In looking for work is it typical for English speakers to just target English companies?


----------



## jojo (Sep 20, 2007)

Questerman said:


> In looking for work is it typical for English speakers to just target English companies?


As a US citizen I think you need to be sponsored by an employer who has to prove that they are unable to find the qualities they need locally. There is such high unemployment already, that unless you do have a good profession, its going to be almost impossible. 

Jo xxx


----------



## Questerman (Oct 9, 2013)

...my wife is Spanish from Barcelona we are moving back so the family can be together. I have a NIE card(work permit). Do you think it will still be difficult to find work?


----------



## jojo (Sep 20, 2007)

Questerman said:


> ...my wife is Spanish from Barcelona we are moving back so the family can be together. I have a NIE card(work permit). Do you think it will still be difficult to find work?

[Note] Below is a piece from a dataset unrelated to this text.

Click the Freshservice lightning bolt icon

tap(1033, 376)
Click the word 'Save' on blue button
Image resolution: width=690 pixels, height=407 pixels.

Definitely yes. Unless you have a good solid profession. The unemployment in Spain is horrendous sadly. Does your NIE allow you to work??? 

Jo xxx


----------



## Questerman (Oct 9, 2013)

I think as a resident with a work card I can work....your thoughts as I'm not sure. Talking to the con


----------



## xabiaxica (Jun 23, 2009)

Questerman said:


> I think as a resident with a work card I can work....your thoughts as I'm not sure. Talking to the con


yes if you're married to a Spanish citizen & you have a resident card then you can work legally

as the others have said - actually _finding _work will be another matter - though not necessarily impossible

you say you have a NIE & resident card? Yet it seems that you don't live here atm? My understanding is that if you have this from a previous residence here, & then you leave to live in another country, it expires after a certain time

if that is your situation I'd check that your card is still valid


----------



## 213979 (Apr 11, 2013)

Questerman said:


> ...my wife is Spanish from Barcelona we are moving back so the family can be together. I have a NIE card(work permit). Do you think it will still be difficult to find work?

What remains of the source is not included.